A beer festival is like speed-dating, but instead of talking quickly across the table from a sweaty-palmed, potential next ex-husband, you line up and wait your turn with hundreds of others to talk quickly across the table with craft brewers happily handing you tastes of their beers. Speed-dating, you’ve met your match. This thoughtful analogy occurred to me after attending the 2014 Craft Brew Race at the Portland Expo. Sponsored by Matt Gray, principal of Gray Matters Marketing, the brew races are held in each state in New England between May and September.
As runners gathered in front of the building waiting for the signal to be off, brewers and volunteers were inside setting up for the beer tasting that would come on the heels of the race. This was the first beer festival I’d attended in a long time, since back in the mid 1990’s when I was writing my first book about New England craft beer. There were some familiar faces, chief among them, Steve Gorrill, founder of Sheepscot Valley Brewing out of Whitefield.
There were also Mike Haley and his sidekick Connor of Kennebunkport Brewing Company in Kennebunkport. I had brewed with these two in February to re-learn the process on their Peter Austin 7 barrel system, and it was nice to be reunited for the few minutes we had to talk before the hordes of thirsty runners broke through the doors.

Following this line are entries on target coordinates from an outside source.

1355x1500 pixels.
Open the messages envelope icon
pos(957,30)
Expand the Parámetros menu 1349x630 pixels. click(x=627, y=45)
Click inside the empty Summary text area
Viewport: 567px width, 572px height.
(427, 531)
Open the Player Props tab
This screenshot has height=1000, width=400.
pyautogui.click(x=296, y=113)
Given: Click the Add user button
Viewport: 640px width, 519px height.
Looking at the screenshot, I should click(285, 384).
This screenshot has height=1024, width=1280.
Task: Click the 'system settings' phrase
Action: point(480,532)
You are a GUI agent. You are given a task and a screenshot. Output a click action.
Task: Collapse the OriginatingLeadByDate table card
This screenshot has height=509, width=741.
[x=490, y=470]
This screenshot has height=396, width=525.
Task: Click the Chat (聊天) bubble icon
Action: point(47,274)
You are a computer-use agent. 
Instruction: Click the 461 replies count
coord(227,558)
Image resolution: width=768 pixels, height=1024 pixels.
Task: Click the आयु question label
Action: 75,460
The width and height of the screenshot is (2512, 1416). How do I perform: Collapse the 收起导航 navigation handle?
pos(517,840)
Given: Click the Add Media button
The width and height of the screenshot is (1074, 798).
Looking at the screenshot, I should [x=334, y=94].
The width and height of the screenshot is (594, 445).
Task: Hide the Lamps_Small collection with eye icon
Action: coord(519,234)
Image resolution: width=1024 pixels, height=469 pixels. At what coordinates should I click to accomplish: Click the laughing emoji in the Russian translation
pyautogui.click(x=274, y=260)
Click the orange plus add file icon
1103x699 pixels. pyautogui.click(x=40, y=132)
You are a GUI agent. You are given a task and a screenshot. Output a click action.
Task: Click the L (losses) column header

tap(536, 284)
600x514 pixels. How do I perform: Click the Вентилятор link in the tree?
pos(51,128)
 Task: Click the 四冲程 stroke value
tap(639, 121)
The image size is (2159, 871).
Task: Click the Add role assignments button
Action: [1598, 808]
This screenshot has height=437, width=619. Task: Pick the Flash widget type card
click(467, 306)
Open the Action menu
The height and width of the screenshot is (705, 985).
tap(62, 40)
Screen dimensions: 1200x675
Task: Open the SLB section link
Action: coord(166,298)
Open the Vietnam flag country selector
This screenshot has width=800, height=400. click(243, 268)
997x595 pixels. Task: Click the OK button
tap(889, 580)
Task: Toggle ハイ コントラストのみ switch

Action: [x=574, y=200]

Of the 20 or so breweries represented, there were some new ones, newer than the breweries that opened over the winter. There pouring beer as busily as one-armed paper hangers, as my mother would say, were reps from Hidden Cove Beer On Tap/Fire N Brew Restaurant from Wells; Pennesseewassee Brewing Company on the banks of the Crooked River; Lively Brewing, a branch of Ebenezer’s Brew Pub of Brunswick where Mike LaCharite now is head brewer; and Bigelow Brewing Company of Skowhegan, with Pam and Jeff Powers pouring.
If you’ve never been to a beer festival, I highly recommend them, if you can view the crowd as friendly and noise as music and the live band as music and support the local economy by taking a cab home. It’s a great way to taste a lot of different beers at one time, some of which may not be available at home. For more Craft Brew Races, check out their Facebook page. Rhode Island, Connecticut, Vermont, and Cape Cod are all coming up this summer. And, oh, it beats wondering if that guy or woman in the speed-dating bar will like you. Whatever beer you’re drinking will always love you unconditionally. I promise.